在6 d样品实验组和对照组中共检测出1 921种代谢化合物，共筛选出671种显著差异代谢物，相对含量显著上调、下调的代谢物分别为421种和250种。相对含量显著上调代谢物占显著差异代谢物数的62.7%，包括环唑嗪(Cyclazocine)、萘普生(Naproxen)和(+)-ar-姜黄酮((+)-ar-Turmerone)等；相对含量显著下调代谢物占显著差异代谢物数的37.3%，包括盐酸替来他明(tiletamine)、十一烯醛(undecenal)、七碳N-酰基-L-丙氨酸(C7-HSL)和4-^{[1, 2, 4]}三唑并[4，3-b]吡啶并嗪-6-基硫代吗啉(4-^{[1, 2, 4]}triazolo[4，3-b]pyridazin-6-ylthiomorpholine)。有研究表明(+)-ar-姜黄酮代谢物是潜在的食品抗真菌剂，防止黄曲霉在食品储存过程中生长、积累^[32]，七碳N-酰基-L-丙氨酸是诱导细菌产生细胞通讯的信号分子，可促进细菌的滋生^[33]。结果表明，对莲藕添加福白菊黄酮提取物能激活(+)-ar-姜黄酮代谢物表达上调，抑制七碳N-酰基-L-丙氨酸代谢物表达，能有效抑制霉菌的滋生，可延缓莲藕褐变。在6 d样品实验组与对照组代谢产物中检测出的主要代谢物之一是(+)-ar-姜黄酮。文献[34]采用薄层色谱-生物自显影法对挥发油中倍半萜类化合物的抗氧化活性进行了测定和比较，确定莪术烯、呋喃二烯、α-姜黄酮、β-姜黄酮和β-倍半水芹烯为主要的抗氧化活性成分。姜黄酮会从PPO活性位点螯合Cu²⁺，也可能含有抑制PPO活性的一小段肽，从而抑制PPO活性^[35]。差异分析可视化结果如图 7所示。

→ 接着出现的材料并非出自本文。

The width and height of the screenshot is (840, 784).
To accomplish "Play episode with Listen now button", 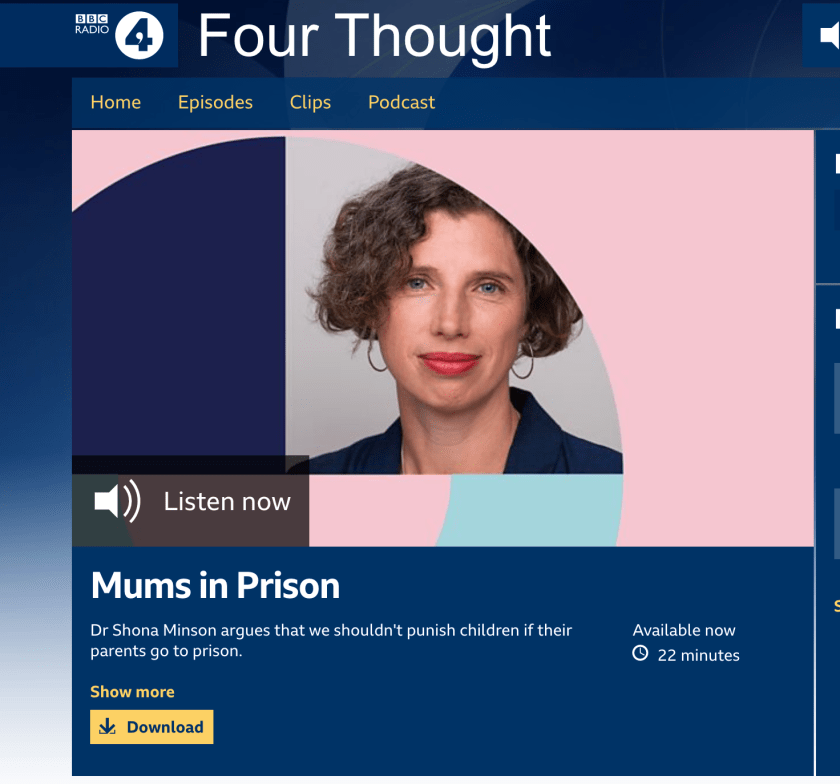I will point(191,501).
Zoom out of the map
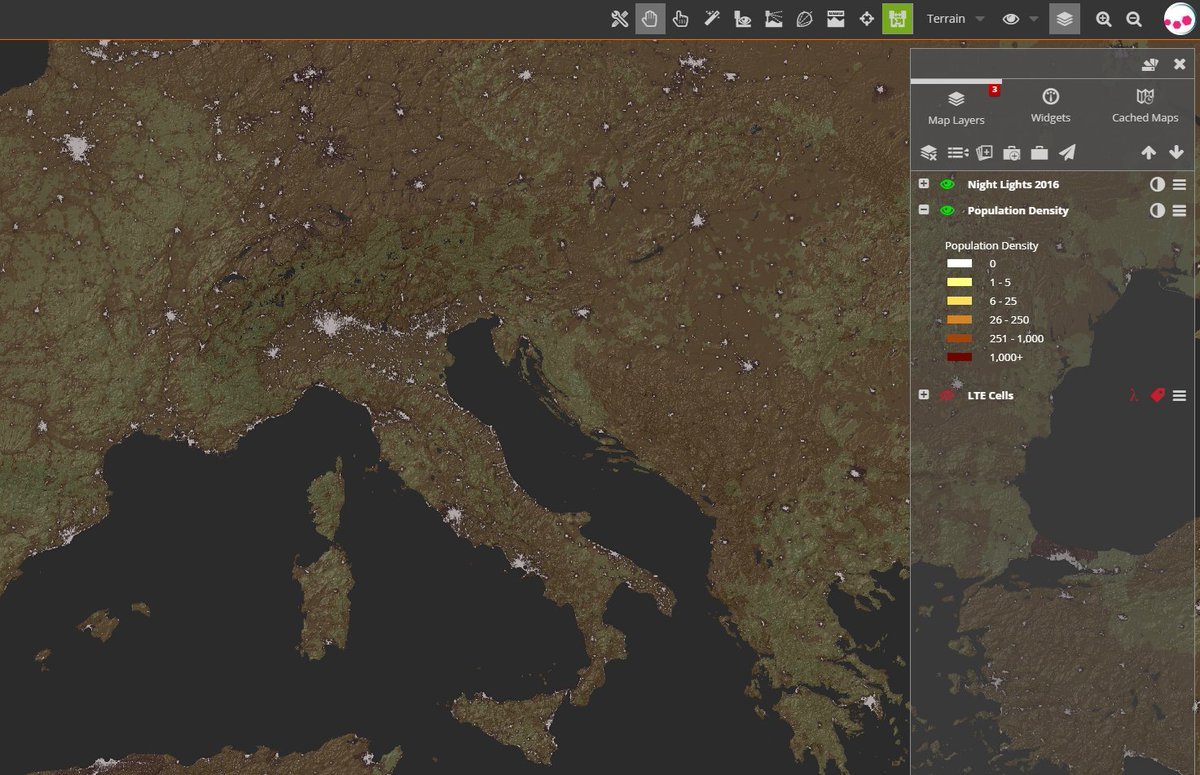This screenshot has width=1200, height=775. coord(1134,19)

在12 d样品实验组和对照组中共检测出1 941种代谢化合物，共筛选出1 031种显著差异代谢物。有513种代谢物的相对含量显著上调，占显著差异代谢物数的49.8%，包括十五碳酸甲酯(Methyl 15-cyanopentadecanoate)、茉莉酮(Jasmonal)和己基肉桂醛(Hexyl cinnamaldehyde)等；有518种代谢物的相对含量显著下调，占显著差异代谢物数的50.2%，包括2-氨基-3-({[1-(二甲胺基)-1H-吡咯-2-基]甲亚胺基}亚)丁-2-二腈(2-amino-3-({[1-(dimethylamino)-1H-pyrrol-2-yl]methylidene}amino)but-2-enedinitrile)、L-同型半胱氨酸(L-Homocystine)、精胺(Spermine)和(E)-5-(甲基硫基)戊醛肟((E)-5-(methylsulfanyl)pentanal oxime)等。茉莉酮和异亮氨酸的结合物被证明是控制基因表达和次级代谢物产生的主要调节因子，防御事件的复杂级联是由相互作用的植物激素网络启动和控制的^[36]。有研究表明，L-同型半胱氨酸会诱导细胞中的一氧化氮合酶依赖性脂质过氧化，过氧化会使得细胞损伤破裂^[37]。在12 d样品实验组与对照组代谢产物中检测出的另一主要代谢物之一茉莉酮中茉莉酮酸甲酯可以增强果实中抗氧化酶包括SOD、POX、APX、MDHAR和DHAR的活性^[38]，这表明茉莉酮酸甲酯有增强水果抗氧化剂活性和清除自由基的能力^[39]。结果显示，添加福白菊黄酮提取物有助于激活莲藕的防御机制，并且能有效抑制细胞过氧化，增加莲藕抗氧化能力，抑制莲藕褐变。差异分析可视化结果如图 8所示。

上述结果显示，随着实验天数的增加，实验组中相对含量上调代谢物占比减少，而相对含量下调代谢物占比增加。所以，添加福白菊黄酮提取物可激活鲜切莲藕的防御机制，抑制细胞过氧化以及细菌滋生，从而延缓莲藕褐变的发生。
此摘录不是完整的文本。